# [QUESTIONS À TRAITER]
- A) Reproduisez le passage du texte étudié qui va de « Védécé (Vie de » jusqu'à « de la santé. » inclus.
- B) D'après le texte étudié, pour quelles raisons le chef de l'interne l'appelle-t-il plusieurs fois la nuit ? Énumérez-les toutes.
- C) Répondez aux questions suivantes à partir du texte étudié :
(i) Quel éditeur publie l'album ?
(ii) Pendant combien de jours l'interne a-t-il tenu son carnet de bord ?
(iii) À quelle date le témoignage débute-t-il ?

# [TEXTE ÉTUDIÉ]
Putain de Covid

L’interne de garde
Védécé
Hachette
2020
Album cartonné de 92 pages au format 21,5×30,5 cm.

Védécé (Vie de carabin) publie des dessins depuis le début de ses études médicales, il y a une dizaine d’années, sur la vie des étudiants. Regard sans concession sur le monde hospitalier et de la santé.
Il ne pouvait pas ne pas s’exprimer sur la crise sanitaire du Covid qui a bouleversé le monde courant 2020.
Cet album est écrit par un interne en réanimation qui a tenu un carnet de bord durant 35 jours, pour ne pas oublier et illustré par le dessinateur Védécé.
La proportion de textes par rapport aux dessins aurait voulu que ce titre soit listé dans les albums illustrés et non dans la partie BD, mais l’importance du sujet et de son dessinateur m’en ont fait décider autrement.
J1, le témoignage débute le 16 mars, alors qu’il y a déjà 148 morts en à peine 15 jours en France, l’auteur s’était absenté 8 jours de son service. Il a quitté son poste une semaine avant avec les premiers décès en France, il revient avec un déferlante qui se profile et la panique totale dans les hôpitaux, les services de réanimation.
L’interne est d’emblée au front, neuf entrées le jour de son retour. Son chef l’appelle plusieurs fois la nuit pour élaborer des stratégies, pour accueillir les renforts (anesthésistes), annuler tout ce qui n’est pas urgent, faire le tour des stocks de matériels. Organiser le Samu pour recevoir des centaines d’appels, récupérer des respirateurs ailleurs, transformer des chambres normales en chambre de réa.

# [DONNÉES FOURNIES]

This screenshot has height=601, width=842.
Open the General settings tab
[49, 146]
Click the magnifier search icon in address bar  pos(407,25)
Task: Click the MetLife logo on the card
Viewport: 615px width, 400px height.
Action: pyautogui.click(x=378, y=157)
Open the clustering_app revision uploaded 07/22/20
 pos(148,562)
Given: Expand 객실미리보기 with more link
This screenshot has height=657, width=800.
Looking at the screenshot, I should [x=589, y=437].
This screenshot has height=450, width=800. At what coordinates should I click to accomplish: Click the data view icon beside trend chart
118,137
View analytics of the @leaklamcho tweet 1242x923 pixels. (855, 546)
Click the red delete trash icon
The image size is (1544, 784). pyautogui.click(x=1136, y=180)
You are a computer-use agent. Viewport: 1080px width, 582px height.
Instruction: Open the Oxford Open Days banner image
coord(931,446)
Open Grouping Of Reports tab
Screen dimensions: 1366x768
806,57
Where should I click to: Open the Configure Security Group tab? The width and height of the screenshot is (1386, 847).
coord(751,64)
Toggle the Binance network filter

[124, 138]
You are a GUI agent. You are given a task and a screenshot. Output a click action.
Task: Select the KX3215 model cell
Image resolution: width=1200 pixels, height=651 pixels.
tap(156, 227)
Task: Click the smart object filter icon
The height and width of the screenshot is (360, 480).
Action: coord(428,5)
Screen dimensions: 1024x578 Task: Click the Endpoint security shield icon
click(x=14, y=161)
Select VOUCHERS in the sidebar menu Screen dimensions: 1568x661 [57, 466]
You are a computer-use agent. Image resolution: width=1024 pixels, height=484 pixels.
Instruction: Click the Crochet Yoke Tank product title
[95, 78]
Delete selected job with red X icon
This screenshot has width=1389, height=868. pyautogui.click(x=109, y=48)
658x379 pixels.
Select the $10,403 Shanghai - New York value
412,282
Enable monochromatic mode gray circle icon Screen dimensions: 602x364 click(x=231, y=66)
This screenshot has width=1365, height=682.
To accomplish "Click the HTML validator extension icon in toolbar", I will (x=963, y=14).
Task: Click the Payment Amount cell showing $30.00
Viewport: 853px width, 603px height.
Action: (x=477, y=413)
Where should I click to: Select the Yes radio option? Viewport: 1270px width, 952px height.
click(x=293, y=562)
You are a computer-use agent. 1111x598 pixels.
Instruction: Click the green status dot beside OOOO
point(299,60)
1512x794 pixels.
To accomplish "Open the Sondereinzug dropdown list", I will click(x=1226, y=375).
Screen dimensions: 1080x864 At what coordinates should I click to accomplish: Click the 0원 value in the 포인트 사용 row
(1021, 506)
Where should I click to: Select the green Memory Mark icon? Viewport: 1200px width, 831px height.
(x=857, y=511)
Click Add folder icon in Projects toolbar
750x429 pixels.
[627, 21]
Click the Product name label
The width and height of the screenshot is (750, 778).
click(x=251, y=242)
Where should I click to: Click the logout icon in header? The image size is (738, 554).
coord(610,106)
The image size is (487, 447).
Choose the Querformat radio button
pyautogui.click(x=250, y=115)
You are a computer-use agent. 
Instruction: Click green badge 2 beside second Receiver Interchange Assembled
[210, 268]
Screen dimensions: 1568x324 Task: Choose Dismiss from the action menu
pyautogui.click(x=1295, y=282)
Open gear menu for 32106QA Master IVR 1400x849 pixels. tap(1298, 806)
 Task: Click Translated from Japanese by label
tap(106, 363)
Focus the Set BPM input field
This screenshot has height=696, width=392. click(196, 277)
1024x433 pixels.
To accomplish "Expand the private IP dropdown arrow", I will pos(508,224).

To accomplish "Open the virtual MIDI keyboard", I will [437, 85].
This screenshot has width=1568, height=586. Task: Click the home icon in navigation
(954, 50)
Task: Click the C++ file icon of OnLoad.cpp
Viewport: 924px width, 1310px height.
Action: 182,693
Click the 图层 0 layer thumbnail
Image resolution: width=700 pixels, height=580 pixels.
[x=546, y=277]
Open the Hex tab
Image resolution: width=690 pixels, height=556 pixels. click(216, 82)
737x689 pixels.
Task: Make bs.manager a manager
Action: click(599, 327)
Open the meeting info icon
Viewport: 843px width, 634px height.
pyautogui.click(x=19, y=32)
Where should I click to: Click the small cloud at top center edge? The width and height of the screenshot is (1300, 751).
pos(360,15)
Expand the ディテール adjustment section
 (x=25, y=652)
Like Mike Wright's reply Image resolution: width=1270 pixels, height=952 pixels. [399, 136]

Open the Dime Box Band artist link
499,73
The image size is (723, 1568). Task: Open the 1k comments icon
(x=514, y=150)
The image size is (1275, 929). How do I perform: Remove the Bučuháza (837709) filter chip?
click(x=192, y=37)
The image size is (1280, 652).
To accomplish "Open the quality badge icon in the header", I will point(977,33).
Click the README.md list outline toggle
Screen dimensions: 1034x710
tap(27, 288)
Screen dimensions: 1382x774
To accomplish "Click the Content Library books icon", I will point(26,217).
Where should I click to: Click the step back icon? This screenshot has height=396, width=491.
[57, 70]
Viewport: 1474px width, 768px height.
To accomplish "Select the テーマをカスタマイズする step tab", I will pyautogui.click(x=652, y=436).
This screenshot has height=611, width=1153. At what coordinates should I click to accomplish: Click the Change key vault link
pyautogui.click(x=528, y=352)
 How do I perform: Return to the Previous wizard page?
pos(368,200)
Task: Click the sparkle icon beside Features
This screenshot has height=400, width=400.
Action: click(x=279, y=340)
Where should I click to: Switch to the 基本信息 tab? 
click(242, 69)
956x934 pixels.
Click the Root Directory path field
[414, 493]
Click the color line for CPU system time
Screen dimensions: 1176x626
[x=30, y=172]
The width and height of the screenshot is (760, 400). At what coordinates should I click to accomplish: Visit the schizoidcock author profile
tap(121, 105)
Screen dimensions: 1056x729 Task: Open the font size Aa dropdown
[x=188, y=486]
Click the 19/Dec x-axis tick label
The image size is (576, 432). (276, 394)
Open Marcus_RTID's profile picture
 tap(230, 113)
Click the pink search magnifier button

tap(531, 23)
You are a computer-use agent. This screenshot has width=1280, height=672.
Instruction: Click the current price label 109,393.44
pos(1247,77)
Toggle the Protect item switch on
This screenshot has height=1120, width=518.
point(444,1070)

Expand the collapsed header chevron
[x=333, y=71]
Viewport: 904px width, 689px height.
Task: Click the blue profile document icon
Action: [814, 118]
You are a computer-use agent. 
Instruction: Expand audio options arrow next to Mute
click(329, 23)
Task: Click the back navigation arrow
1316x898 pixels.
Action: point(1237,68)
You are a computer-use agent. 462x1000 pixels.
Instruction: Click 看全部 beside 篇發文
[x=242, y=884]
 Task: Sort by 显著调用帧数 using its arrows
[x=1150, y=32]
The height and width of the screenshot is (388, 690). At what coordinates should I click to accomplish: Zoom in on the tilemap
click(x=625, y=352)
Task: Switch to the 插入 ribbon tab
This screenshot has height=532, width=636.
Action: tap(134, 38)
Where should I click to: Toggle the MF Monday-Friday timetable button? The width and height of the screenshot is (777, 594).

# [RÉPONSES PAR CONSIGNE]
- A)
Védécé (Vie de carabin) publie des dessins depuis le début de ses études médicales, il y a une dizaine d’années, sur la vie des étudiants. Regard sans concession sur le monde hospitalier et de la santé.

- B)
- Élaborer des stratégies.
- Accueillir les renforts (anesthésistes).
- Annuler tout ce qui n'est pas urgent.
- Faire le tour des stocks de matériels.

- C)
(i) L'album est publié par Hachette.
(ii) L'interne a tenu son carnet de bord durant 35 jours.
(iii) Le témoignage débute le 16 mars.